Abstract

Purpose To provide a description of post-capillary pulmonary hypertension (PH) patients and to evaluate the role of the gradient between diastolic pulmonary arterial pressure (dPAP) and pulmonary wedge pressure (Ppw) in the assessment of post-capillary PH. Methods and Materials We reviewed the clinical, echocardiographic and hemodynamic data of each patient assessed for pulmonary arterial hypertension (PAH) between January 2009 and June 2011 in our PH reference centre. Results 82 patients had right heart catheterization for suspected PAH. PH was confirmed in 68 patients. 27 (40%) had post-capillary PH: 2 had systolic left heart dysfunction, 25 had preserved left ejection fraction. The mean age of these 25 patients was 67 years. 10 (40%) were women. 21 (84%) had systemic hypertension, 11 (44%) had atrial fibrillation and 5 (20%) had ischemic cardiomyopathy. 13 (52%) were obese. 9 (36%) had metabolic syndrome. 19 (76%) had echocardiographic features of left diastolic dysfunction, the most frequent finding being left atrial enlargement.
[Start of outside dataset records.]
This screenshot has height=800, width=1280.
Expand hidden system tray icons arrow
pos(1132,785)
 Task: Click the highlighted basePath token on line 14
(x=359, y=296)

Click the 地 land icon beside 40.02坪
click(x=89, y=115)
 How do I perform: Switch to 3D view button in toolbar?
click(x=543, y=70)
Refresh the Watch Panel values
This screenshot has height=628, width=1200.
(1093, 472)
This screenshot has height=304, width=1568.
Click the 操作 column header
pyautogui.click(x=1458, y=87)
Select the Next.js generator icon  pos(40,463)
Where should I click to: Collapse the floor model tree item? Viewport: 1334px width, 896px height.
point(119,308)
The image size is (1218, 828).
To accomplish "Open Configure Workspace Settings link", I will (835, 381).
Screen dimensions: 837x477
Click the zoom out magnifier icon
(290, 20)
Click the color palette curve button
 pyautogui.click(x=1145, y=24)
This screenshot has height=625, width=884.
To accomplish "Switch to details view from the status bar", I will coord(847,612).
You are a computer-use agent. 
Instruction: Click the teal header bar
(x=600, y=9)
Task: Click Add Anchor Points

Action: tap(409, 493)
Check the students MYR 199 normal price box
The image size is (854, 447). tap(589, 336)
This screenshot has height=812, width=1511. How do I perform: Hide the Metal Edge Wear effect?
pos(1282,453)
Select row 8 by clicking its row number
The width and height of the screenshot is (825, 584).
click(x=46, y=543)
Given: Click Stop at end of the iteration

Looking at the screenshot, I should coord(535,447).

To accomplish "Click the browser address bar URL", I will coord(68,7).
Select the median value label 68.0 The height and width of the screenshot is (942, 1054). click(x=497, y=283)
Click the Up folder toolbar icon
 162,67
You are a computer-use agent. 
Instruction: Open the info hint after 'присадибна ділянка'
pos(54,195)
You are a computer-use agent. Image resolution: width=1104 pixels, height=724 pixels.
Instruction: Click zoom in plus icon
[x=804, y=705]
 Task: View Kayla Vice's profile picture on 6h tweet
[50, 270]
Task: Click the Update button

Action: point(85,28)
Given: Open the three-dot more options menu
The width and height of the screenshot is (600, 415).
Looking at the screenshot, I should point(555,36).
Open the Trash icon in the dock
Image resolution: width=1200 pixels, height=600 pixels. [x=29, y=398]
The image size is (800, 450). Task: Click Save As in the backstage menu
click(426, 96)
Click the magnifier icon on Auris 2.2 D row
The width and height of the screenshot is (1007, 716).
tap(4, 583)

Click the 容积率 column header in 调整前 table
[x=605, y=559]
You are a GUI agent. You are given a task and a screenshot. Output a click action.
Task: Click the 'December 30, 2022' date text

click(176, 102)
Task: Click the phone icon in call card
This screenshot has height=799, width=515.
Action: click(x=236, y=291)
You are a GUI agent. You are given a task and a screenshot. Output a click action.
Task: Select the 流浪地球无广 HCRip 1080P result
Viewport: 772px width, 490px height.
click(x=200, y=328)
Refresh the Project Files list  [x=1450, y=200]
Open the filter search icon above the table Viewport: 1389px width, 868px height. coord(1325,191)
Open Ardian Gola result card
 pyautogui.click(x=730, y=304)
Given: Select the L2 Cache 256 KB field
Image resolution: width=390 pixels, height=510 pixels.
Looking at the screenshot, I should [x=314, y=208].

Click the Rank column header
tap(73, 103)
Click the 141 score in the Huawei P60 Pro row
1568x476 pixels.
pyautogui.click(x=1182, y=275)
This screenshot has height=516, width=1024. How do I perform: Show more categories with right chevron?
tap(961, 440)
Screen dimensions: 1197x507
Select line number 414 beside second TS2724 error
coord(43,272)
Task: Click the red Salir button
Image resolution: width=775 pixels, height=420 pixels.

Mean value of mean PAP was 43mmHg and of Ppcw 21 mmHg. Only 3 patients had TPG ≤ 12 mmHg and all of them had a dPAP-Ppw gradient 12 mmHg. Among the 27 patients with group 2 PH, 12 (44%) had also a non cardiac pathology that could cause PAH (4 had chronic thromboembolic disease, 4 hypoxemic pneumopathy, 1 porto-pulmonary hypertension, 1 HIV infection, 1 chronic bronchitis, 1 sarcoidosis). 75% of these patients with left heart disease and another documented risk factor for PH had a dPAP-Pwp gradient > 5mmHg versus 8% of those without another documented risk factor (p-value 0.0075). Conclusions Post-capillary PH is frequent. In our cohort 85% post-capillary PH patients had out of proportion PH, among whom 52% had a non cardiac risk factor for PAH. The dPAP-Ppw gradient seems a better discriminator factor than TPG for the characterisation of post-capillary PH.